Many of the lions that have been part of the nearly two-decade study have died, but their legacy lives on in valuable information gleaned by biologists and others who track the big cats.

“We’ve learned so much,” said Cholo, noting that research from the study provided the basis for a planned wildlife bridge over the 101 Freeway in Agoura Hills, which is intended to allow the mountain lions to forge into new territory and seek genetically dissimilar mates while avoiding whizzing cars on the busy roadway. Caltrans expects to break ground on the $87 million bridge at Liberty Crossing early next year.

With the cats unable to disperse into new areas because of their fragmented habitat, the mountain lion population has been beset by significant inbreeding, officials said.

Genetic analyses found that lions in the Santa Monica Mountains, along with another isolated population in the Santa Ana Mountains south of Los Angeles, “have the lowest levels of genetic diversity ever documented in the West,” the National Park Service said.

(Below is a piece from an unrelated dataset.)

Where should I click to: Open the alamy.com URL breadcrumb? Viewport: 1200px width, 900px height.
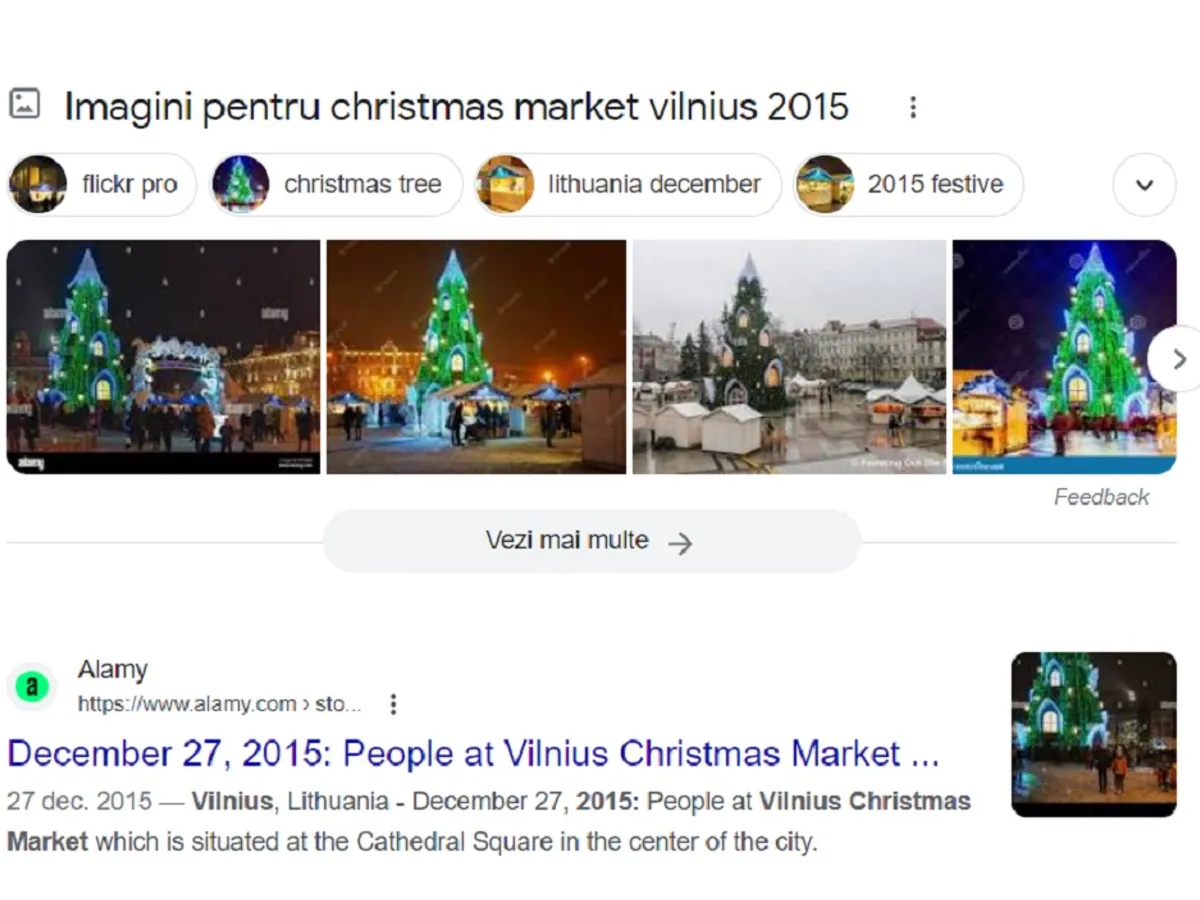click(x=219, y=704)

The only population with lower genetic diversity was observed in South Florida in the mid-1990s, when that state’s panther population was heading toward extinction, according to the park service.

Scientists believe the excessive inbreeding is beginning to manifest as physical abnormalities. In March 2020, a mountain lion known as P-81 was discovered with a kinked, L-shaped tail and only one descended testicle. And there have been sightings of other mountain lions with visible abnormalities, Cholo said.

Jeff Sikich, a wildlife biologist with the National Park Service, called it a “grave discovery” at the time, adding that it “underscores the need for measures to better support this population.”

Still, it’s not all doom and gloom with the cougars.

Last summer was a boom year for kittens, with 13 born to five mountain lion mothers between May and August in the Santa Monica Mountains and Simi Hills.

Labeling it a “ summer of kittens,” parks officials said it was first time that many lion dens had been found over such a brief period of time during the study.